Provided material |
··········

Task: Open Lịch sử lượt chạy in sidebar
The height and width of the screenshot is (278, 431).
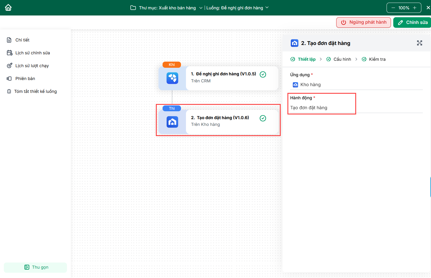Action: point(32,66)
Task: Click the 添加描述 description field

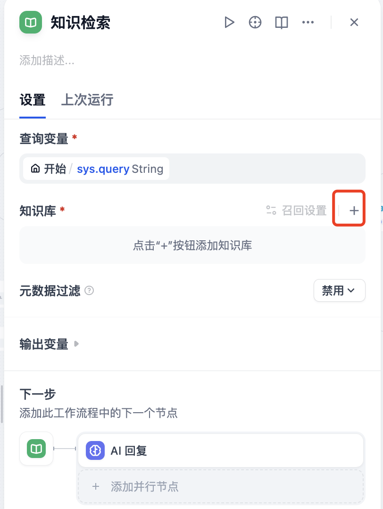Action: 47,60
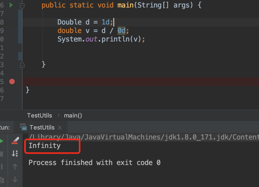The image size is (259, 187).
Task: Navigate up the stack trace arrow
Action: point(15,166)
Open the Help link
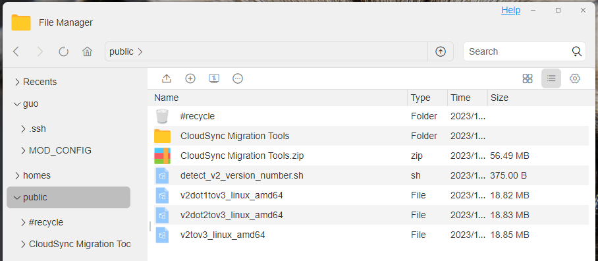This screenshot has height=261, width=598. [510, 11]
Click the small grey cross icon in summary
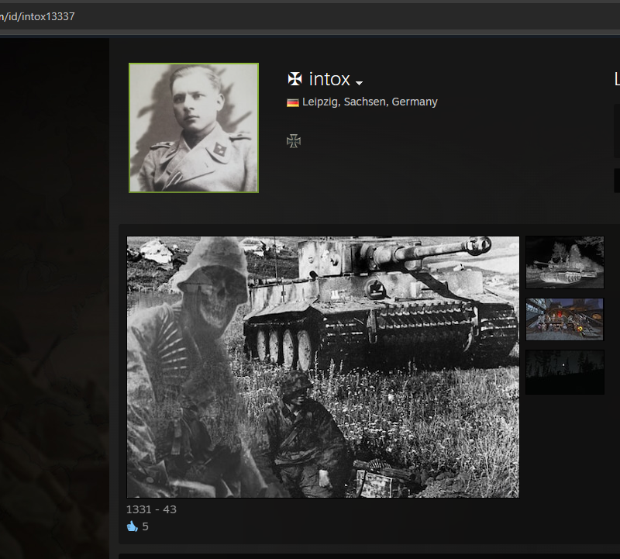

··········

Exercise goal | Reproduce every line of the rows above verbatim, omitting the pictures.

The reply |
Task: Open Lịch sử lượt chạy in sidebar
The height and width of the screenshot is (278, 431).
Action: point(32,66)
Task: Click the 添加描述 description field

Action: 47,60
The image size is (259, 187).
Task: Navigate up the stack trace arrow
Action: point(15,166)
Open the Help link
This screenshot has height=261, width=598. [510, 11]
Click the small grey cross icon in summary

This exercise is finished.